Dark energy can be studied by its influence on the expansion of the Universe as well as on the growth history of the large-scale structure. In this paper, we follow the growth of the cosmic density field in early dark energy cosmologies by combining observations of the primary CMB temperature and polarisation power spectra at high redshift, of the CMB lensing deflection field at intermediate redshift and of weak cosmic shear at low redshifts for constraining the allowed amount of early dark energy. We present these forecasts using the Fisher-matrix formalism and consider the combination of Planck-data with the weak lensing survey of Euclid.

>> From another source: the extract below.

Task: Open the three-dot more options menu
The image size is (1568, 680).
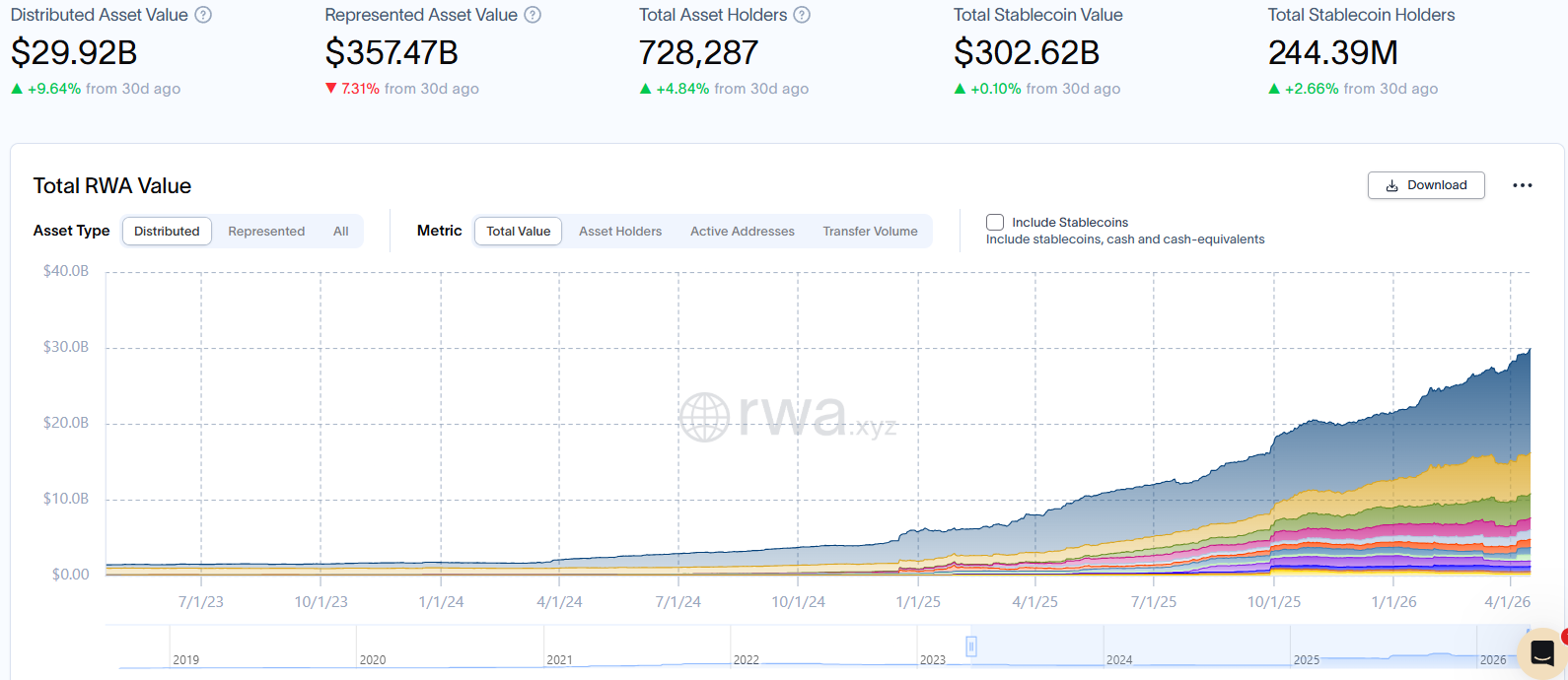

We find that combining these data sets gives powerful constraints on early dark energy and is able to break degeneracies in the parameter set inherent to the various observational channels. The derived statistical 1-sigma-bound on the early dark energy density parameter is sigma(Omega_d^e)=0.0022 which suggests that early dark energy models can be well examined in our approach. In addition, we derive the dark energy figure of merit for the considered dark energy parameterisation and comment on the applicability of the growth index to early dark energy cosmologies.